If a psychology becomes socially established (that is, becomes generally recognized as an adequate interpretation of objective reality), it tends to realize itself forcefully in the phenomena it purports to interpret. Its internalization is accelerated by the fact that it pertains to internal reality, so that the individual realizes it in the very act of internalizing it. [P. 178]


I have suggested this, too (1973, 1975)—and suggest it here—but with one caveat. What the ethnographer or the psychologist is provided with is either an immediate or a mediate verbal text and not a direct access to the mind of his informant or subject. The extent to which such texts accurately report the experience they purport to describe, the extent to which they "realize" themselves in the experience, must inevitably remain open questions. They must not be dismissed, as some of the behaviorists have dismissed them (with a vehemence that is somewhat suspect), nor should they be ignored, as some of the more soft-minded humanistic psychologists have done by the simple assumption that what a subject says he has experienced is, in fact, what he experienced. In our everyday transactions we act, indeed we must act, as though the experience an individual reports is, in fact, the experience he experienced, unless of course he is being duplicitous or self-deceptive. In other words, in everyday life we collapse the conceptualization of and phenomenology of experience. Without entering here into questions of the temporality of experience—immediate utterances versus retrospective accounts—it is important to recognize that the two, the conceptualization and the phenomenology, must be analytically separated if an epistemologically valid science of man is to be achieved.


(pp. 20-21)



I suspect that the analytical separation of the conceptualization and the phenomenology of experience may engender a professional self-deception, and that we have good, which is to say valid, reasons for collapsing the two in daily life. On the other hand, I can see the distinction Crapanzano draws and I can acknowledge that his questions remain and must remain open—why must they? Here I am particular keen on leaving open a question of how a symbolic interpretation of experience finds its truth in an experience. Why must this question be denied closure? I lean towards thinking that an ethical imperative keeps this question open, but I won't rush to that conclusion.

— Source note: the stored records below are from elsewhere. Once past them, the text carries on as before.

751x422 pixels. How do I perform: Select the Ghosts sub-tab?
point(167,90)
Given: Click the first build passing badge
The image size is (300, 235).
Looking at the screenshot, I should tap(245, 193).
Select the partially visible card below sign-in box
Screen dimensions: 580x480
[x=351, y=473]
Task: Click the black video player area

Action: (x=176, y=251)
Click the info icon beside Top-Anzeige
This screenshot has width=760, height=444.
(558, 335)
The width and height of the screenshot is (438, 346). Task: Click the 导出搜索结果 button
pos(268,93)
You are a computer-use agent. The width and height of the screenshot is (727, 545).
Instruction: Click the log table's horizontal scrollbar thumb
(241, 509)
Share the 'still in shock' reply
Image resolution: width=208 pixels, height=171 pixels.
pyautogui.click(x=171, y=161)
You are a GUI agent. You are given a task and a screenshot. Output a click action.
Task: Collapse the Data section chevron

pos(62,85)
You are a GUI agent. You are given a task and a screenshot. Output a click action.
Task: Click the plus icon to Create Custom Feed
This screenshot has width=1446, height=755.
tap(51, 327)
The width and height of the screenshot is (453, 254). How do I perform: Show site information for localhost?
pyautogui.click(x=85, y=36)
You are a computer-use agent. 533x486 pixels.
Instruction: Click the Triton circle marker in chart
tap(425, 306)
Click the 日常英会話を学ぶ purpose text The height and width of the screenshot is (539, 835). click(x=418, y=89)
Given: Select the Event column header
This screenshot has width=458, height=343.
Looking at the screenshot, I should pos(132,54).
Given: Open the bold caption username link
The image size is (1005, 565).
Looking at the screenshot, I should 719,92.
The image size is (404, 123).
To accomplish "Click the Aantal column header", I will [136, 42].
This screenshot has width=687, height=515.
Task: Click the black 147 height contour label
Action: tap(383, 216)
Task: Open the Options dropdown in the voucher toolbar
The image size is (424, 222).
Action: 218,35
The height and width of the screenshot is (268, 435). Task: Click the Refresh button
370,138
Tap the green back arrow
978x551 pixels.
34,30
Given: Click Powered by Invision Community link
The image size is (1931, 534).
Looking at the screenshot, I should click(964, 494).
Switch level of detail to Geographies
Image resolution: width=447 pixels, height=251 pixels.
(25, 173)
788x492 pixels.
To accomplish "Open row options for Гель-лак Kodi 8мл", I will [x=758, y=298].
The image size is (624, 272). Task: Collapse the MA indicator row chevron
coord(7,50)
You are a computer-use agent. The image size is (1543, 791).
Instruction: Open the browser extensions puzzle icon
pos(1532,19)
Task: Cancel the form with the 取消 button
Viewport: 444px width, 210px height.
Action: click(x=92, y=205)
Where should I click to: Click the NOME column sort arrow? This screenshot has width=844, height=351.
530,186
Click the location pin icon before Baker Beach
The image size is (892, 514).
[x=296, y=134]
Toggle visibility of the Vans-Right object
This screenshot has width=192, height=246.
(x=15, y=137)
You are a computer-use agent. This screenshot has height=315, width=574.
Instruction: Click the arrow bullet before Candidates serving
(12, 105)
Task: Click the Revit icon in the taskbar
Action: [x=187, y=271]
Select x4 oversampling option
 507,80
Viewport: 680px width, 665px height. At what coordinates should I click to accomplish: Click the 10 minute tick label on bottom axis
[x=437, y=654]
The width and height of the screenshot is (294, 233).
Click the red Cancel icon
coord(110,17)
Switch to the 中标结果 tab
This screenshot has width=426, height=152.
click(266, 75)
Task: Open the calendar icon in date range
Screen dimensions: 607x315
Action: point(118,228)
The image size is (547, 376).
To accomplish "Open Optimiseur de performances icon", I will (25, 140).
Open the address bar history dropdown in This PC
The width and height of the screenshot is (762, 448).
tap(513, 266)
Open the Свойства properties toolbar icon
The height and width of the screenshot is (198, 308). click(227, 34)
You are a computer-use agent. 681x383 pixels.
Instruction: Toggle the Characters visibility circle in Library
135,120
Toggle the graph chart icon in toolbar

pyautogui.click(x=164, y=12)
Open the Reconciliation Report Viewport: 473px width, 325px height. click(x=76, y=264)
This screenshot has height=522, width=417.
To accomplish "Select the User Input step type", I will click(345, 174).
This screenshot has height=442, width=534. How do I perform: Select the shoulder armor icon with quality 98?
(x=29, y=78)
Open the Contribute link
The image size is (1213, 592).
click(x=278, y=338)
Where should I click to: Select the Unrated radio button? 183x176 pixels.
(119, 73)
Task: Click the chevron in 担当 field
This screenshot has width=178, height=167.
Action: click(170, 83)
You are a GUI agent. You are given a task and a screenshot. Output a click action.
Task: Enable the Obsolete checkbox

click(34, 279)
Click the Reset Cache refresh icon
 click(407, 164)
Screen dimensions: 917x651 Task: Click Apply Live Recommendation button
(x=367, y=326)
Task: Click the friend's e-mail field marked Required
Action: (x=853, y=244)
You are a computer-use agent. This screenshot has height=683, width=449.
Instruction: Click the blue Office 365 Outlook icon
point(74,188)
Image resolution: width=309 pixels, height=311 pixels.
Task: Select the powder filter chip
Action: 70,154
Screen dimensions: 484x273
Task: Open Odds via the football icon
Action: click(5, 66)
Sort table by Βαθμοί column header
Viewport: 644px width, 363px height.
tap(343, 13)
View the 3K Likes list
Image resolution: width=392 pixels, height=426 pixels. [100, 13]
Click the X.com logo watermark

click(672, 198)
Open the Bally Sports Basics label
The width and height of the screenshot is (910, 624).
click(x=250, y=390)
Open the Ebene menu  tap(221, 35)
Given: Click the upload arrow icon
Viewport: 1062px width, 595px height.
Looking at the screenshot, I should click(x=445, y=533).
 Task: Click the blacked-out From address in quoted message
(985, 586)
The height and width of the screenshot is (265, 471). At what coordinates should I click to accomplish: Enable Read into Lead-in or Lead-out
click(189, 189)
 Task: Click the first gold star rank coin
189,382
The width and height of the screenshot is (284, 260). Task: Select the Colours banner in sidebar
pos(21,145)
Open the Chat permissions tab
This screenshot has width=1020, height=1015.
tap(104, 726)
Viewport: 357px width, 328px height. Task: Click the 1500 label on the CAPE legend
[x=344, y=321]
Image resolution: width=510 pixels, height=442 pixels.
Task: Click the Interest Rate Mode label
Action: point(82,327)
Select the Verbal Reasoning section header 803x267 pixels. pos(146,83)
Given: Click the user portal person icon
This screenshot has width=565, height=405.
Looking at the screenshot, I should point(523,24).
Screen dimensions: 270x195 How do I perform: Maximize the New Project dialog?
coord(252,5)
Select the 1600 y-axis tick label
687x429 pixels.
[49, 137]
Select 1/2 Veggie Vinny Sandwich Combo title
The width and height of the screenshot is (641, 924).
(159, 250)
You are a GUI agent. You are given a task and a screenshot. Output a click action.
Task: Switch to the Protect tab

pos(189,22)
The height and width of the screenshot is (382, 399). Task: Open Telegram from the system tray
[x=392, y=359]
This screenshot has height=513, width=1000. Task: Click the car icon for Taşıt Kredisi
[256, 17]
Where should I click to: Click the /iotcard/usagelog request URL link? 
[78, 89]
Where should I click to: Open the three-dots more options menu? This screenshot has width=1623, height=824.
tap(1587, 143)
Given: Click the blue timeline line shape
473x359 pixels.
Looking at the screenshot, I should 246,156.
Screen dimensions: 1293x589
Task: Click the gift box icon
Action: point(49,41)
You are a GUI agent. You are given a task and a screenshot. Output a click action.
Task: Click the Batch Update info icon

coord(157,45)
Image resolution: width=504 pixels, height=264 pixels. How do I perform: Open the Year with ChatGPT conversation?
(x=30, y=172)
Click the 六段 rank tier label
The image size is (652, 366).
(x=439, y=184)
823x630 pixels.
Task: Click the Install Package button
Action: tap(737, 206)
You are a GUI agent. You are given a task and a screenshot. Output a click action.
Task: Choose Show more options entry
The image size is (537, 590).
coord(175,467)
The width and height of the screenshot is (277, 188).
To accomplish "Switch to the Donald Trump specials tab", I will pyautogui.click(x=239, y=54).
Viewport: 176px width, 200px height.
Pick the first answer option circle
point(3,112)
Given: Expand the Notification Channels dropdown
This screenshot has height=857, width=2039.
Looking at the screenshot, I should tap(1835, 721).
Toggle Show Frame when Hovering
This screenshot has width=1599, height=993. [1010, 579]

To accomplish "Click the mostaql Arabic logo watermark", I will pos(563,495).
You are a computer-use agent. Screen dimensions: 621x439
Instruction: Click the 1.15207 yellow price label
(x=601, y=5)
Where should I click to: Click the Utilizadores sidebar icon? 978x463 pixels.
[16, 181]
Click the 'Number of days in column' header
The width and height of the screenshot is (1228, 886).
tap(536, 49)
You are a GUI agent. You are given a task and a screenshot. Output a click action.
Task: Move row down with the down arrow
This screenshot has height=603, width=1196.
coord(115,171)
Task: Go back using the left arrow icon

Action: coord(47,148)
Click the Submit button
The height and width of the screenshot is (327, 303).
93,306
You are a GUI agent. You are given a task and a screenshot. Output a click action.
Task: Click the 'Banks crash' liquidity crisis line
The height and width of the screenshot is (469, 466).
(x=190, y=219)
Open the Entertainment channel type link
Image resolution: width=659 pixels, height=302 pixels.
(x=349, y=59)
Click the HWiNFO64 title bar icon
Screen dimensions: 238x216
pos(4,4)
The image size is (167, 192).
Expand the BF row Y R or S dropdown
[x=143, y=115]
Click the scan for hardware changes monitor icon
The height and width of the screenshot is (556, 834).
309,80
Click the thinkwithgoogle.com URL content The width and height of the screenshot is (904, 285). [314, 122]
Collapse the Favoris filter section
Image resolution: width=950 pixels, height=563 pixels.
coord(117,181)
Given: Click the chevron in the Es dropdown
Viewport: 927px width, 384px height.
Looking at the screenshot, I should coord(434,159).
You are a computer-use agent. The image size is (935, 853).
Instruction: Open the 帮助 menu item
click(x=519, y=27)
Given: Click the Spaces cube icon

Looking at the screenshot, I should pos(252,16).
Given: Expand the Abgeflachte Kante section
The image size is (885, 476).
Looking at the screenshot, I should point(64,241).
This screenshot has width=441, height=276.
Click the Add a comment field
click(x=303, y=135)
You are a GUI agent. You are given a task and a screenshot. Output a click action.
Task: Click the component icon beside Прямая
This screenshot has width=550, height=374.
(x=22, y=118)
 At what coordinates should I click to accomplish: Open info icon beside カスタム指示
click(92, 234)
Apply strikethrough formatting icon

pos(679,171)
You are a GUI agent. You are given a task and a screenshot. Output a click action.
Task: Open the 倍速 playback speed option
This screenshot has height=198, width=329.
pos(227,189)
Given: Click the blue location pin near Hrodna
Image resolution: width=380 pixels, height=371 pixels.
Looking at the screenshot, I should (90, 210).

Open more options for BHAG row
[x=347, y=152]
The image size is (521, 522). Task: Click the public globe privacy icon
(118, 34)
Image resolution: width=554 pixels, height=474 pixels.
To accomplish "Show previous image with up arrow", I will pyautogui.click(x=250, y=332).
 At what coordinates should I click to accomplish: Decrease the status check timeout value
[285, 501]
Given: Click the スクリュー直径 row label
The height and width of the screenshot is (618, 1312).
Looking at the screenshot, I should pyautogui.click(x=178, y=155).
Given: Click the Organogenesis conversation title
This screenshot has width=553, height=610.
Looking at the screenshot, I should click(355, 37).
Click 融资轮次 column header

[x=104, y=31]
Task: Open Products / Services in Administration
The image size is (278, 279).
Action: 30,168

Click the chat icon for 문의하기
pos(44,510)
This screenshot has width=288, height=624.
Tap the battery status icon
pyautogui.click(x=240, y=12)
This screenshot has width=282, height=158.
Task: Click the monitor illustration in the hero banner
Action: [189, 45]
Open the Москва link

The distinction between fantasy and reality agitates Crapanzano. Tuhami, as Crapanzano reconstructs their encounter, helps him to a realization that fantasy is not untruthful, which suggests that the difference between fantasy and reality shouldn't be pinned down too neatly. Here, though is a twist: Crapanzano says, "The fantasies of the Other, even when we ourselves invent them, are always more real than those we attribute to ourselves" (p. 59, my emphasis). What exactly is meant by "fantasy"? Crapanzano says something provocative about fantasy: "One of the characteristics of fantasy is the blurring of narrative performance and subject matter" (p. 66). Does this contention betray a dismissal of fantasy, or, perhaps, a wish to do away with an entire episteme? Oh, let's be ambivalent for a moment. Here Crapanzano describes what he believes to be Tuhami's sense of their encounter, and points to a conflict of views:


Tuhami responded to our encounter, as I have said, with an ease of fantasy and self-reference. It was often impossible to distinguish what was real from what was dream and fantasy, hallucination and vision. His interest was not in the informative but in the evocative aspect of language. He contradicted himself so often that even the minimum order I bestow on his life belies its articulation. What I take to be real (and, at least heuristically, I must take something to be real) is my assumption.


(p. 14, my emphasis)


One can vacillate between the two attitudes towards language in an encounter, call it a negotiation or some such, but this raises a question of whether the parties to an encounter must respect each other's fantasies about language, or each other's linguistic realities—can we honestly say at this juncture that we know our inventions of another's fantasies to be real, even in the sense that the real is a metaphor for the true? I don't want to get hung up in a disagreement about language just yet, and yet it appears at every turn. For instance, when Crapanzano expounds on the meaning he gives to the term "Other," he brushes up against the question of whether the language of the interpersonal encounter is essentially a mode of symbolic representation, and whether symbolic representation so dominates the encounter as to mute alternative evocations, that is, to mute personal voices.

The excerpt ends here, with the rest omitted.